[Stored entries]

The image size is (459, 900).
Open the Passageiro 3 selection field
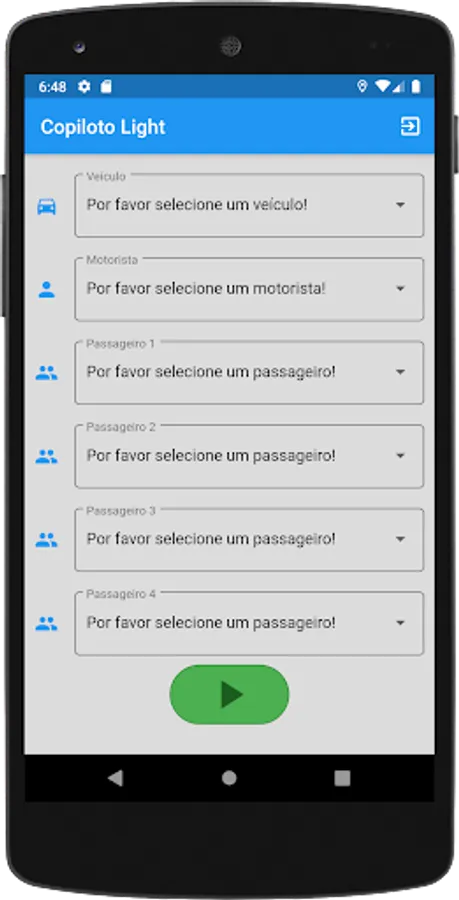[x=249, y=540]
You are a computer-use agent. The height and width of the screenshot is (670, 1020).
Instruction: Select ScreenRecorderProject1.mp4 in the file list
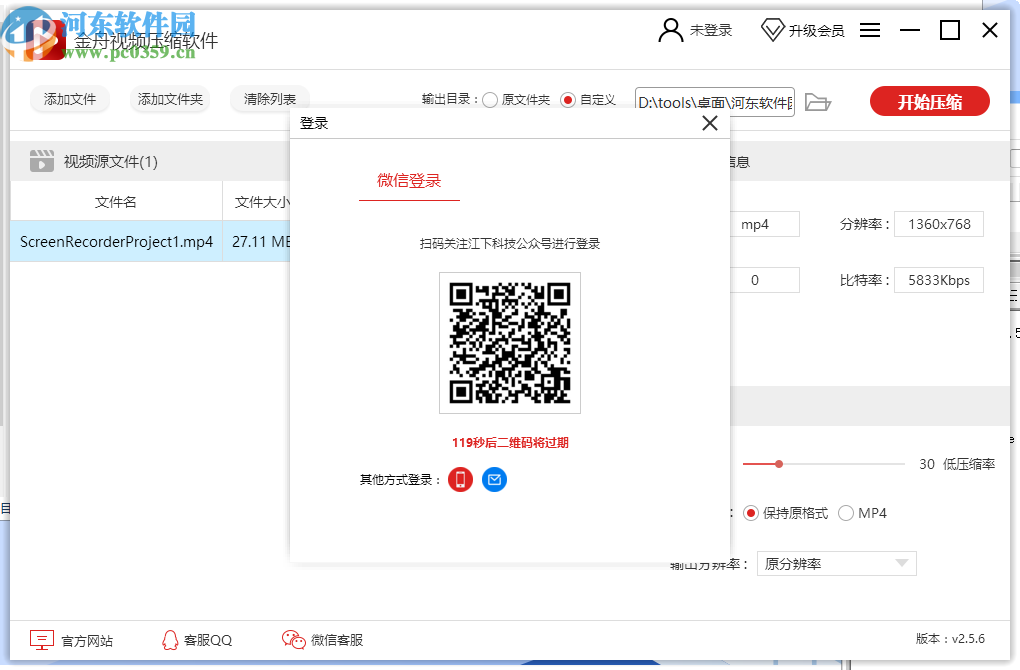[x=116, y=241]
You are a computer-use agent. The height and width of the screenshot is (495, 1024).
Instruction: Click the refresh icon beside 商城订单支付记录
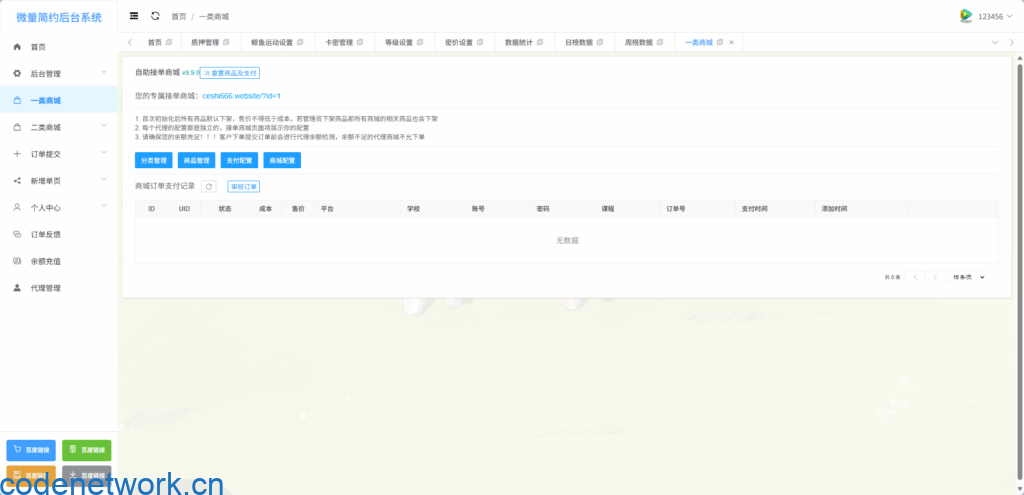209,186
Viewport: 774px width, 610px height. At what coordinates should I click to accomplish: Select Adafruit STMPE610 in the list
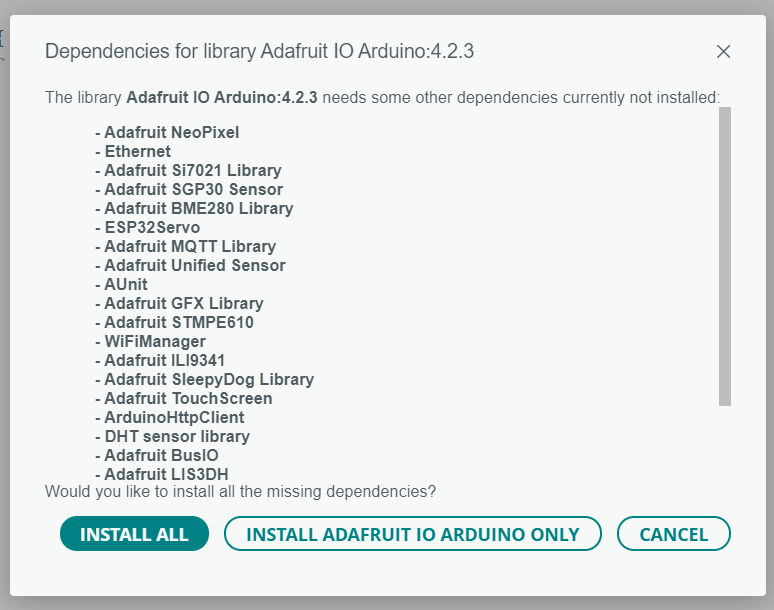click(178, 322)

## INSTRUCTIONS FOR THE TASK
Every line from the one containing "is (670, 1020)." through the end of the entries above, both included, should be extracted exactly, with pictures left out.

## SOLUTION TO THE EXERCISE
You are a computer-use agent. The height and width of the screenshot is (670, 1020).
Instruction: Select ScreenRecorderProject1.mp4 in the file list
[x=116, y=241]
You are a computer-use agent. The height and width of the screenshot is (495, 1024).
Instruction: Click the refresh icon beside 商城订单支付记录
209,186
Viewport: 774px width, 610px height. At what coordinates should I click to accomplish: Select Adafruit STMPE610 in the list
click(178, 322)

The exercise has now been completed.